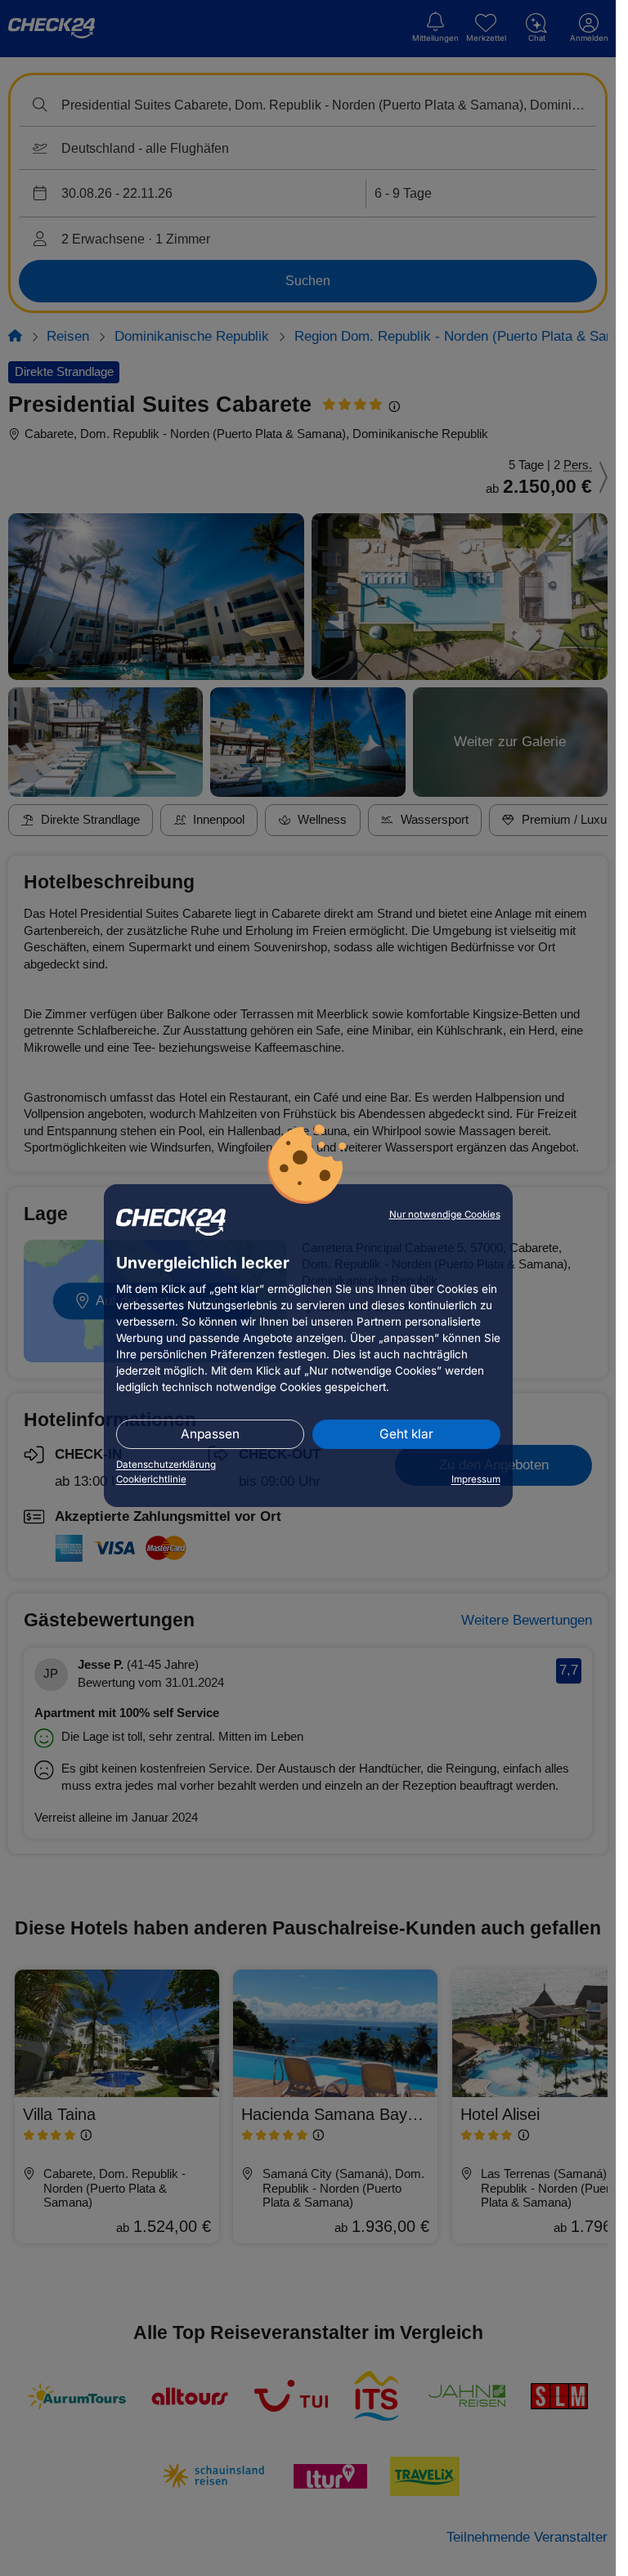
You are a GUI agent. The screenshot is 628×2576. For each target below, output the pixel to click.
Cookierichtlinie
==
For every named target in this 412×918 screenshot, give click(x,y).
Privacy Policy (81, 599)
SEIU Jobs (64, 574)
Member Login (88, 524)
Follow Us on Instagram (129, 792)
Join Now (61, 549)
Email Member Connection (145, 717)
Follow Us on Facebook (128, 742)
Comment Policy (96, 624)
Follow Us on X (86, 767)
...
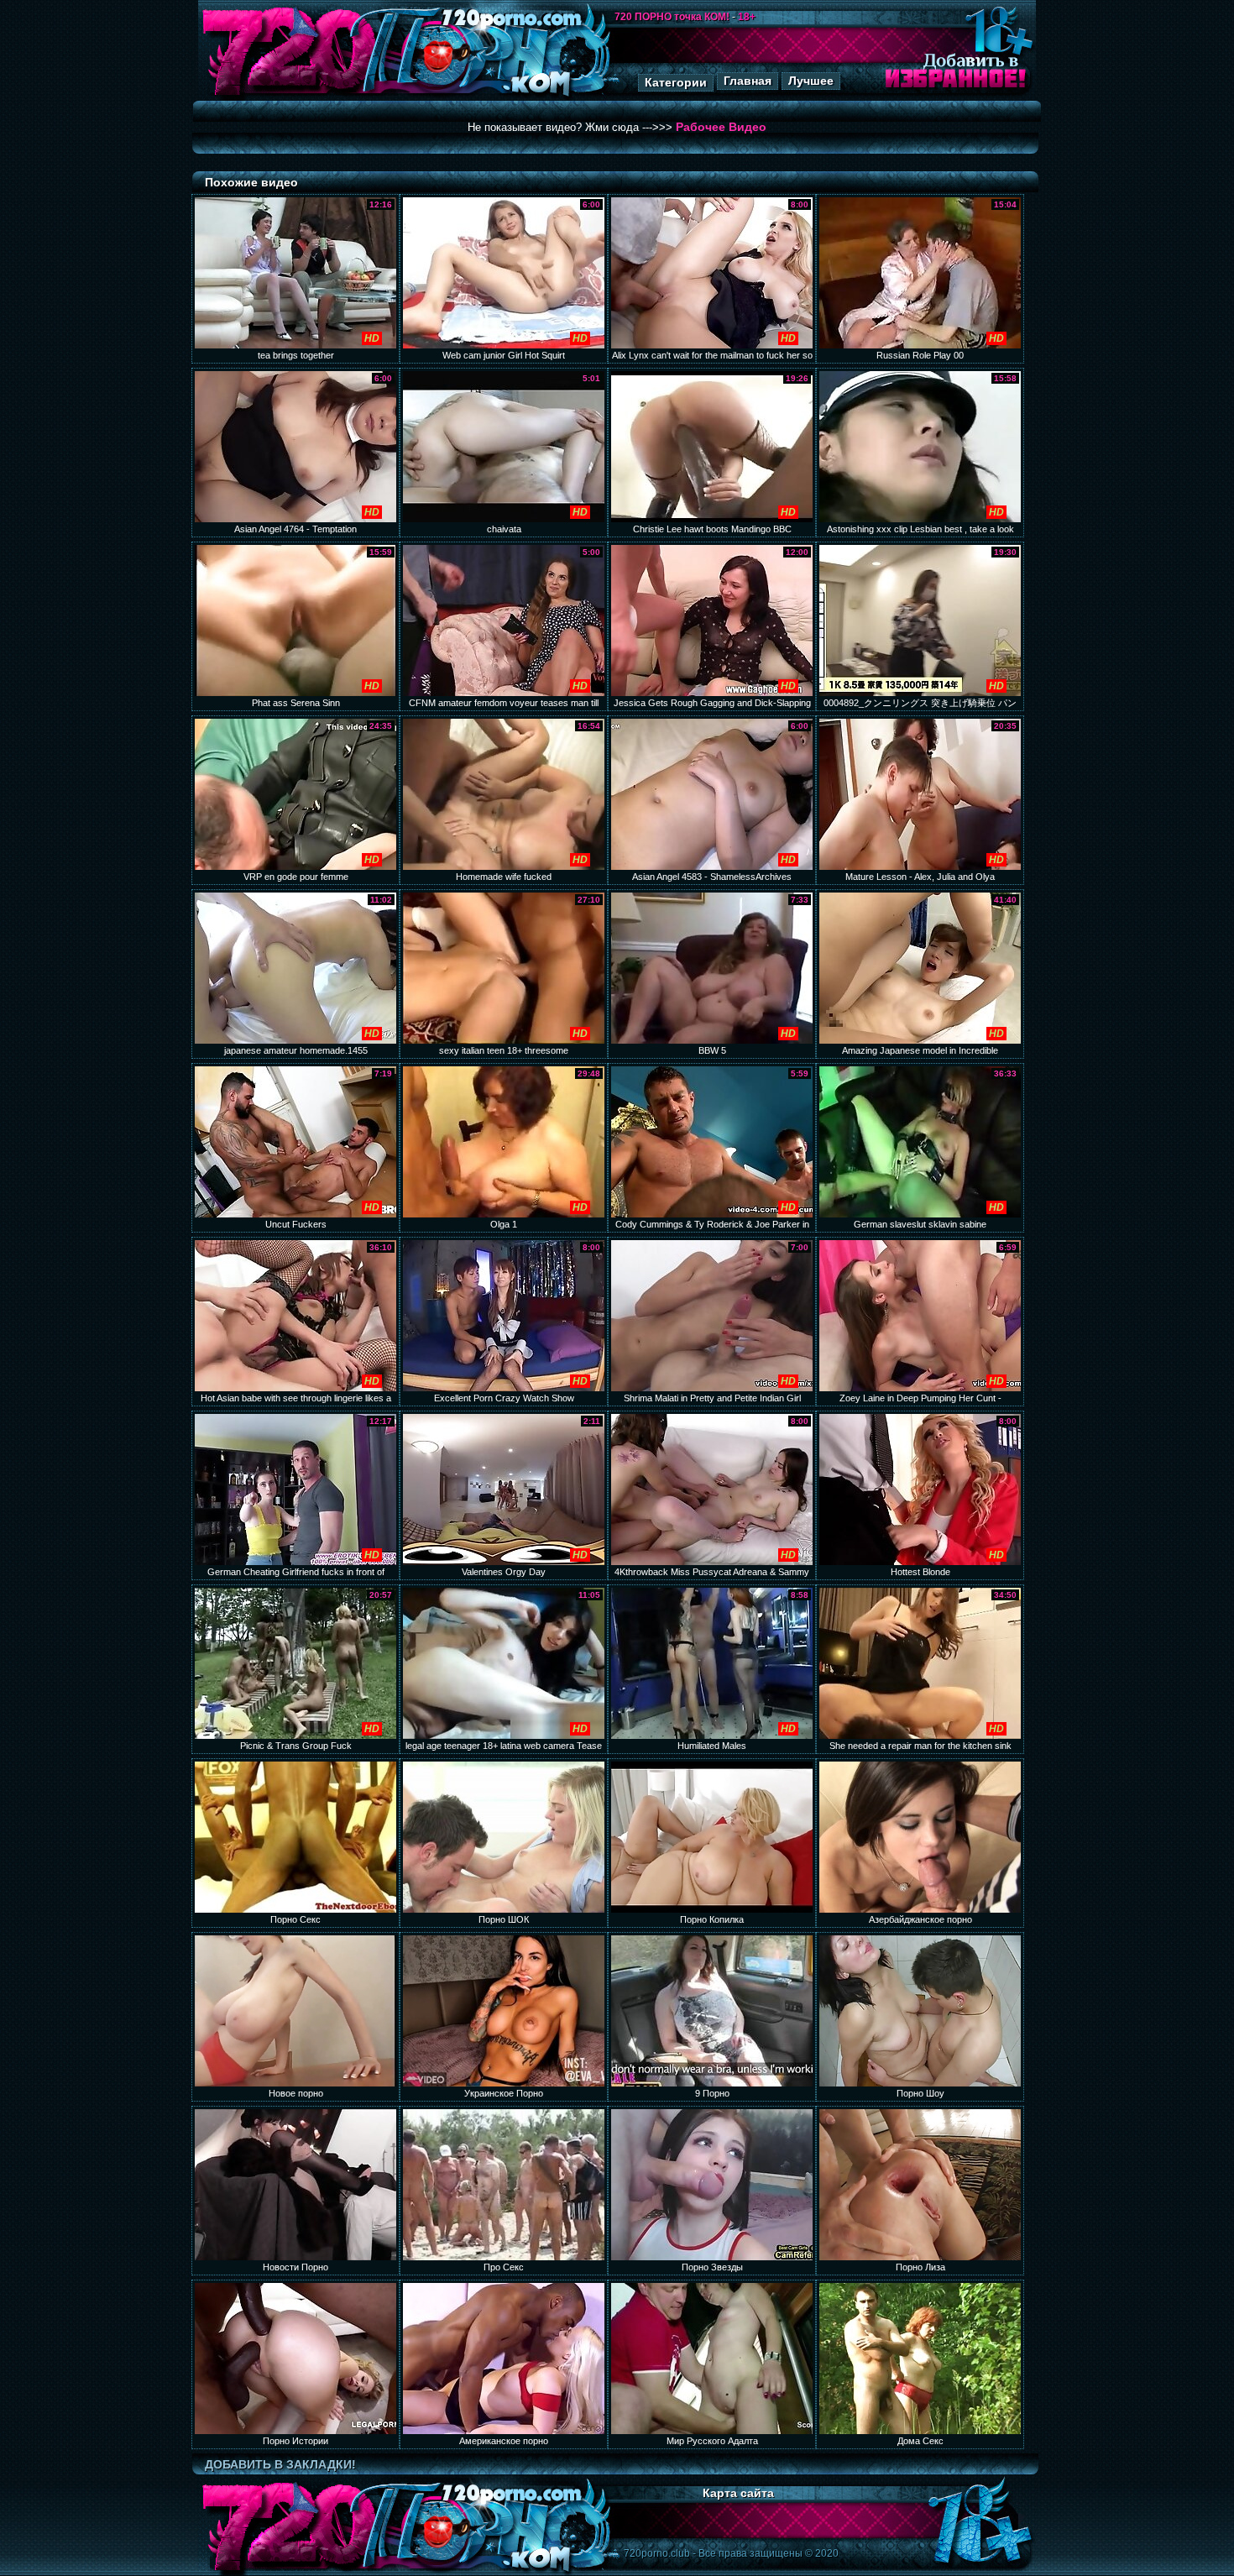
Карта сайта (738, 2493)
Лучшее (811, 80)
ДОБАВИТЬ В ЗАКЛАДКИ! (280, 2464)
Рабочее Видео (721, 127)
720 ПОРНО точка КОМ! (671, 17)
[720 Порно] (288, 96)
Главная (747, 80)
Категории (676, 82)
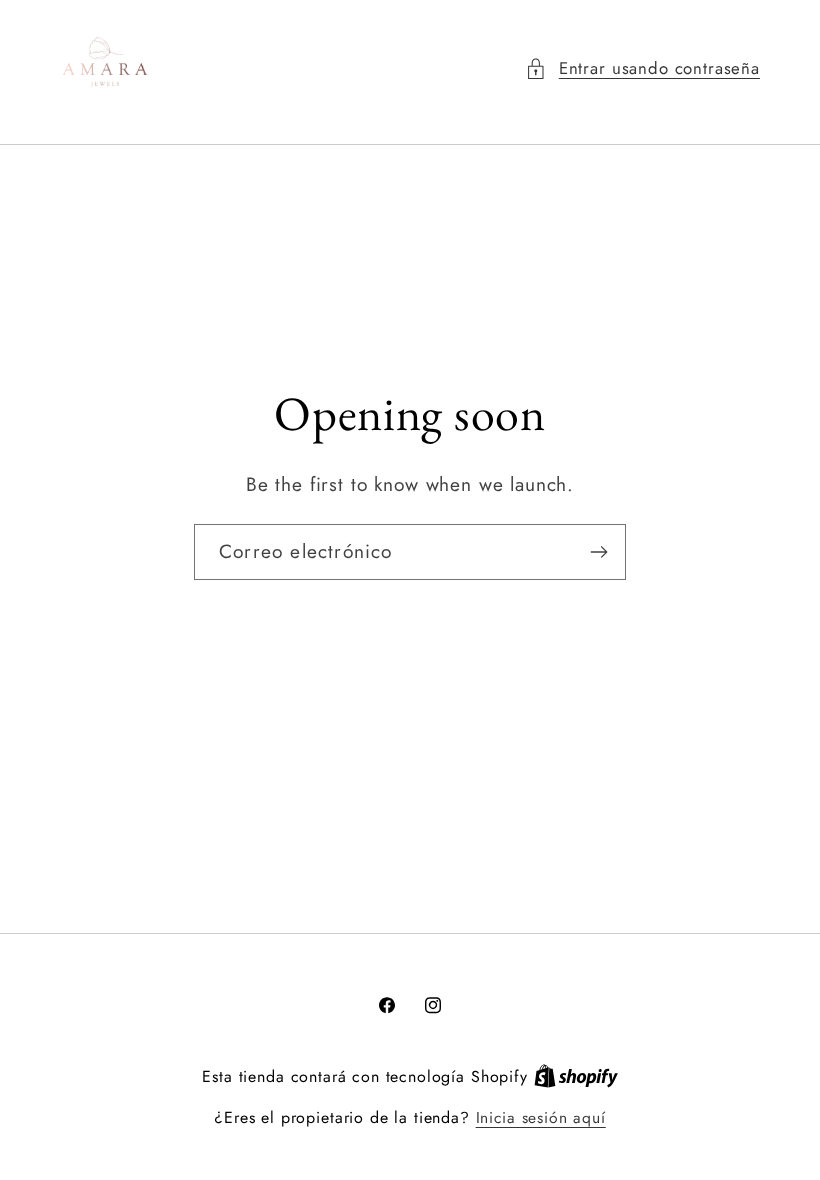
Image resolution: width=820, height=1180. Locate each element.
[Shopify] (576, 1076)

Task objective:
Out of the data above, give again only the lines starting at the one holding "You are a GUI" and ending at the one holding "Cookierichtlinie", unchanged.

Response area:
You are a GUI agent. The screenshot is 628×2576. For each target below, output the pixel to click.
Cookierichtlinie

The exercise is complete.